5. I accidentally humiliated you the other day. We were waiting for the doctor and you assumed my doctor was male and I teased you telling you that was sexist to make that assumption, and you were so mortified you hit me in the face with the magazine you were reading, which mortified me. The waiting room was full and everyone got to see how badly brought up you are. Then you cried loudly and indignantly and refused to apologise even though my eye was really hurting. But we made up in the car afterwards and you were right, I shouldn’t have teased you. Anyway, I am proud of you that you feel so strongly about not being sexist. You have incredibly strong ethics about social justice and hypocrisy – but not so much about violence with magazines.
6. You like to write and illustrate your own children’s books. Your stories are always about cheekiness.
7. You are very gentle and loving and patient with babies and toddlers. Mothers with babies beam when you are helping them or admiring their babies.
8. You’ve maintained your friendships with your male friends over the years just as well as those with your female friends. You’ve never felt the need to suppress those interests of yours that aren’t traditionally girly nor to hide your less conventional friendships from peers. You also intervene when it comes to bullying. The other day a mother came to thank me at school because her son had been held down and choked by another boy and she said her son told her you came along and physically freed him from the bully.
9. You are developing interests of your own that you research independently on the Internet. This is also worrying because I don’t always know what you might come across, even though your computer is locked down with some fairly tight controls. But you will take something of interest to you and run with it – children raised by animals, Korean architecture etc. Also, you will research pop songs you’ve discovered at other people’s houses and new dance moves.
10. You’ve stayed incredibly affectionate as you’re growing up. I don’t get to cuddle you enough though. But sometimes you will come to bed to sleep with me and you still snuggle right into me just as you did as a baby. I love when you come to my bed to read. When I am writing I will often find you in my bed reading a novel in the quiet. I like that you see my bed as this special place for reading.
Beautiful reflection . . .
I appreciate everything you write, but these “enjoy most” and “least” posts are a brave gift to other parents. Lauca sounds difficult and wonderful.
I love it, very honest. Listening to your daughter re schools was the right choice – my parents were in a similar situation when I was a child and changing schools/class was the best decision they ever made for me. Parents should always take their childs need seriously. Well done.
Would love to hear more about how the grade acceleration turns out! I think this will be in our future with our son (almost 5, working at 2nd grade level right now).
Love these posts so much. xxx
I’m never going to get tired of these posts about your children. Your honesty and candid joy and frustration are truly beautiful.

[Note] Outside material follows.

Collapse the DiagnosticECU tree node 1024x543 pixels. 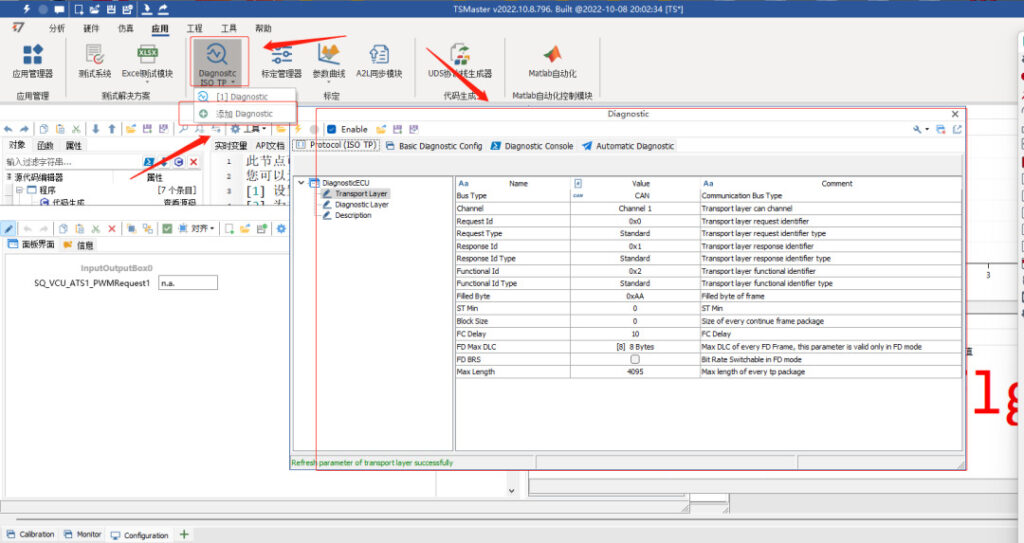[x=303, y=183]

It’s been fascinating reading your comments on Lauca, who is almost exactly the same age as my daughter Lu, down to the week. I used to see so much similarity between our experiences and how we spoke/ wrote about our girls but as they get older and perhaps their personalities become more individualised and marked our accounts diverge: your four year old reminded me a lot of my four year old, but your eight year old sounds nothing like my kid.
I really love this series you do. It lets the contradictions of parenthood sit beside each other without needing to be reconciled. It has inspired me to start my own series like this for my kids.